§ **How to complete this task**
Pull every line holding the word "badge" from the data below and copy it.

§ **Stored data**
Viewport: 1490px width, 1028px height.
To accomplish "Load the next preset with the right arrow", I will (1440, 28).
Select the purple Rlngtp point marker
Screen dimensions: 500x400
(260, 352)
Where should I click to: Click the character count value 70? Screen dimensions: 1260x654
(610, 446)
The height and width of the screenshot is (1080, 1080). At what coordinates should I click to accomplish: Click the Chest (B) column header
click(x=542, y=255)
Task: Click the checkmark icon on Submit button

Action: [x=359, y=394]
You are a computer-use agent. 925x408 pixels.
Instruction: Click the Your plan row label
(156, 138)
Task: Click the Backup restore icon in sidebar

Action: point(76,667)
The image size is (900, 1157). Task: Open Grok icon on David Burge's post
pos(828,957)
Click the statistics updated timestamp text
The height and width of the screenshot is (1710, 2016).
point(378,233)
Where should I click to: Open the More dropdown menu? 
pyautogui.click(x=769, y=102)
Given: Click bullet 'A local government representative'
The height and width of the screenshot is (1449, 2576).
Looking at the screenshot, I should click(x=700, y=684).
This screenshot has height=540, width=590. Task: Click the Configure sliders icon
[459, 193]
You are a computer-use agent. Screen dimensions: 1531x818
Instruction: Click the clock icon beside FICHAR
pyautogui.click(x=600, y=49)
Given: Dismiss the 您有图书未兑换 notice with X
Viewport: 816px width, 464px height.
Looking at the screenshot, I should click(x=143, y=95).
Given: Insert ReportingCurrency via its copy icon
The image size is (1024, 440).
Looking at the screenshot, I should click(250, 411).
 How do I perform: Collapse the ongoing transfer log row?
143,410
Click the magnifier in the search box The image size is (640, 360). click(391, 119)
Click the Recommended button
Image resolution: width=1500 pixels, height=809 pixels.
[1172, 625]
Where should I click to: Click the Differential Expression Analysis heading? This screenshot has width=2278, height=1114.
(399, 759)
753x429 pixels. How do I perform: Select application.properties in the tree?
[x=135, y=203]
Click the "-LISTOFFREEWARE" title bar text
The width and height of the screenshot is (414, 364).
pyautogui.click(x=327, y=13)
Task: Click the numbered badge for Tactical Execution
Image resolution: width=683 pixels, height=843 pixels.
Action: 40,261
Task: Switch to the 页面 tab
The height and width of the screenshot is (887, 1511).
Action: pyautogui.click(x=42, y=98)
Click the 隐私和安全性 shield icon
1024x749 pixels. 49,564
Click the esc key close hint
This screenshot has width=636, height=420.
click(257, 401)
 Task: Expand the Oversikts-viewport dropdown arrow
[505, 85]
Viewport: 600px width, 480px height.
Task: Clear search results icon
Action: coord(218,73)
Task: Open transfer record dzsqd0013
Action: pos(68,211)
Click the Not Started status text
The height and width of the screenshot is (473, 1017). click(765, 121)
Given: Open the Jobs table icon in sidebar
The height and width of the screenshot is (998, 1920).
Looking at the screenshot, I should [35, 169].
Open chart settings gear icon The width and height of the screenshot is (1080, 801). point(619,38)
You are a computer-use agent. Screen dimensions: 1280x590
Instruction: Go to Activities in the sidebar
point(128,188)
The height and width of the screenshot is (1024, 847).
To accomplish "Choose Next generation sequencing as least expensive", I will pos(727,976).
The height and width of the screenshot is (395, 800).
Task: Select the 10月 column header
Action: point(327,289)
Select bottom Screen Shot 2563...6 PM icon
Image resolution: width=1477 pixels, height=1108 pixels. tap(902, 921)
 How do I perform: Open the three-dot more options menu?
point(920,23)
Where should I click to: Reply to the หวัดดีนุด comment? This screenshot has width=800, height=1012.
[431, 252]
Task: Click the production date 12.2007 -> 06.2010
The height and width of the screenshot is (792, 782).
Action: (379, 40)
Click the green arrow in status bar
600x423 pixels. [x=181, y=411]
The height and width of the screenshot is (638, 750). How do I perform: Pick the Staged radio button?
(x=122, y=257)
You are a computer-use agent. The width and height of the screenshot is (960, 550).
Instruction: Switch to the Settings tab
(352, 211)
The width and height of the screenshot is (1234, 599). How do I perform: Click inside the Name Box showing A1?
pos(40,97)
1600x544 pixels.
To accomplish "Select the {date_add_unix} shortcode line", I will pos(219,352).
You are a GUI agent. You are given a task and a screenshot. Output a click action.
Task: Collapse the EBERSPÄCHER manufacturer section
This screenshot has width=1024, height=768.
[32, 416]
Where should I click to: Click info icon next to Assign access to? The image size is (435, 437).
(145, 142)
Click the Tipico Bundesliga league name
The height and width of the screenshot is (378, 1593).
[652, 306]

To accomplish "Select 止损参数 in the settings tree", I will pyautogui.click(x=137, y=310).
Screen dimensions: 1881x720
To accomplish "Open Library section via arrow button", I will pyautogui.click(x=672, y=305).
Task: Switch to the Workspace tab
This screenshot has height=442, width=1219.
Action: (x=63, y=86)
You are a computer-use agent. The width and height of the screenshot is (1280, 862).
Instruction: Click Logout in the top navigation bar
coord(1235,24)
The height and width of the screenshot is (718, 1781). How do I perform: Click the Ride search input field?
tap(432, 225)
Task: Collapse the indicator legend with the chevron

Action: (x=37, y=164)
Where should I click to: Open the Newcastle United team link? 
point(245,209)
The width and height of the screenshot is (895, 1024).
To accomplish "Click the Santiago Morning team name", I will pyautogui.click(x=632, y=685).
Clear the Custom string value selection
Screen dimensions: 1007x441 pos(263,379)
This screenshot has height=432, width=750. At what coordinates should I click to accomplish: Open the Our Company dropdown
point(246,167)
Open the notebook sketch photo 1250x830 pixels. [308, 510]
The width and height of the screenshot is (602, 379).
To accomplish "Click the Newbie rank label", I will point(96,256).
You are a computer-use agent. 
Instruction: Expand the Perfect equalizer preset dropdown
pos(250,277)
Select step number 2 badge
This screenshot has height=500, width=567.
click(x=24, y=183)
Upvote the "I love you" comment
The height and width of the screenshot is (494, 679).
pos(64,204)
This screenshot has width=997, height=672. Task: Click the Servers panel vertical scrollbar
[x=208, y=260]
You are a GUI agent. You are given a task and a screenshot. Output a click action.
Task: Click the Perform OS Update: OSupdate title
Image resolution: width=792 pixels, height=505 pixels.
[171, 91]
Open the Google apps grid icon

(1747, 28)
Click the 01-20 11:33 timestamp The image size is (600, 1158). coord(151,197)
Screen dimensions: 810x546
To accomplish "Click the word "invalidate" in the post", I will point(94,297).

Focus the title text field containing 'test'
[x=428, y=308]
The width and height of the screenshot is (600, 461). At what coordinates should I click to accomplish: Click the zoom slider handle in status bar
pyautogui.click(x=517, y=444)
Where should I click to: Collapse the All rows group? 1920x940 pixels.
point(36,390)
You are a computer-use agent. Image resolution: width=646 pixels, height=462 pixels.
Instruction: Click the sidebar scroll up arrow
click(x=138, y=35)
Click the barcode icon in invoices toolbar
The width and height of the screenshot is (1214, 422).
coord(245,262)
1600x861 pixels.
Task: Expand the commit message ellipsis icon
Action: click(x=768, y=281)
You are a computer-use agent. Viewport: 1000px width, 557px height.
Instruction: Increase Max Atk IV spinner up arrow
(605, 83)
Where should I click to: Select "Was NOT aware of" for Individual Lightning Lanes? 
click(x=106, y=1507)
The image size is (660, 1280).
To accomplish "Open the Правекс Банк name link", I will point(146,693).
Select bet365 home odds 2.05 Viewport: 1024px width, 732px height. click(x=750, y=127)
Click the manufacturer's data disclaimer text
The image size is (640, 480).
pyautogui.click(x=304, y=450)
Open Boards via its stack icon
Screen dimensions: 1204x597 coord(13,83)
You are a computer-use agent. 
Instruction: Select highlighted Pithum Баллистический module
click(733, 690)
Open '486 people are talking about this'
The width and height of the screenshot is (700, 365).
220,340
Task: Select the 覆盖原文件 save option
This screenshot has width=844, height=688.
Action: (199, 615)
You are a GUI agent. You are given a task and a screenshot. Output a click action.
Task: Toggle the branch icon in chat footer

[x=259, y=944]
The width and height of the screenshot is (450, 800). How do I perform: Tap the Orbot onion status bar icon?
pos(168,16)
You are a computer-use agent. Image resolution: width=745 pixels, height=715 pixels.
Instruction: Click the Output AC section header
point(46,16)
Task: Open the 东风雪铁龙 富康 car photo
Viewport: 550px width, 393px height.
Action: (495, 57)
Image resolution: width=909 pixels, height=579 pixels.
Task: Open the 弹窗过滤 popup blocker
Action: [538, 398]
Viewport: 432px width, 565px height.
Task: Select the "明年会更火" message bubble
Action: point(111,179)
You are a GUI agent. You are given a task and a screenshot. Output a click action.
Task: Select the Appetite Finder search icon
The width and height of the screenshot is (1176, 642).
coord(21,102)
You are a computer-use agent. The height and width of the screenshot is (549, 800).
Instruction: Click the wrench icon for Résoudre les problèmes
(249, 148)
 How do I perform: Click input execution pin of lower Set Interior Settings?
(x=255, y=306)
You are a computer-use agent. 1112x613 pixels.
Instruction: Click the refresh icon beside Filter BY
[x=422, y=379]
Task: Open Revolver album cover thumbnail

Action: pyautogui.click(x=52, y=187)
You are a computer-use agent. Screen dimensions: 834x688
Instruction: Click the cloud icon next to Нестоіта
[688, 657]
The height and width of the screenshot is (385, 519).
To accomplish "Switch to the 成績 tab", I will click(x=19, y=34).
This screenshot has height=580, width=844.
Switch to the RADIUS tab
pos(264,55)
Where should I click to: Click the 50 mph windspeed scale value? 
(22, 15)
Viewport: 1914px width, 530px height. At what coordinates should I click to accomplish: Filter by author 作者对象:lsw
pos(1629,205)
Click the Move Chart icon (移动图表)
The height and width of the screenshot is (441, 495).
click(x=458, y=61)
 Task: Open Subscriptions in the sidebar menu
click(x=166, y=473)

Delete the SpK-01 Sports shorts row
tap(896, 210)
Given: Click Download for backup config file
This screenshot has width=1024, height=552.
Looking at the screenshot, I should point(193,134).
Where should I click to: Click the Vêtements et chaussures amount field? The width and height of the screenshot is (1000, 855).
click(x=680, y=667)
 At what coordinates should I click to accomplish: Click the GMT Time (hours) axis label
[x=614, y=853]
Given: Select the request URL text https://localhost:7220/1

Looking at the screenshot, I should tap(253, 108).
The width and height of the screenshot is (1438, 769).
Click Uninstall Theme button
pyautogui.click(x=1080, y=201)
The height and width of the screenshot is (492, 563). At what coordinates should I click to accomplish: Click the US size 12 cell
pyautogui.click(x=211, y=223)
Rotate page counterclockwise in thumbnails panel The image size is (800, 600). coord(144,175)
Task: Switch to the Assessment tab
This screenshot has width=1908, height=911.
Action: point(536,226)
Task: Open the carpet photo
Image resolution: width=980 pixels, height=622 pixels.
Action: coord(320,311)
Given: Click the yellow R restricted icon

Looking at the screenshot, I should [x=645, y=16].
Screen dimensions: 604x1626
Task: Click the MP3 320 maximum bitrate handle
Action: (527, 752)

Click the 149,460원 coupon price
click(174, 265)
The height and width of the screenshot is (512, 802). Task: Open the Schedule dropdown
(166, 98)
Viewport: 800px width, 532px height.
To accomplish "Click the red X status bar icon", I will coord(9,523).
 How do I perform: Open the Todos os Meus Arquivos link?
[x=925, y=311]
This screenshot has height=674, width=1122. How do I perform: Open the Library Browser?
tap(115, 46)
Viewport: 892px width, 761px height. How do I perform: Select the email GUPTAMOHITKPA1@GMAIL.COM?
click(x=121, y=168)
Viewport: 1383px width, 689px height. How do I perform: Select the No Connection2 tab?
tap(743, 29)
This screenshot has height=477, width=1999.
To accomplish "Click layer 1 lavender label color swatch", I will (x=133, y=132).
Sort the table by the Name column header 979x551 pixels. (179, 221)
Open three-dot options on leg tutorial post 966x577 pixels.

§ **Written solution**
Task: Click the numbered badge for Tactical Execution
Select step number 2 badge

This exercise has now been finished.